EXERCISE BRIEF:
Give the records again in full, exactly as written.

+++++

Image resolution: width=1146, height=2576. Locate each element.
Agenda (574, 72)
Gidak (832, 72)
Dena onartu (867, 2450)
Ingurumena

+++++

OUTPUT FOR THIS EXERCISE:
Image resolution: width=1146, height=2576. Locate each element.
Agenda (574, 72)
Gidak (832, 72)
Dena onartu (867, 2450)
Ingurumena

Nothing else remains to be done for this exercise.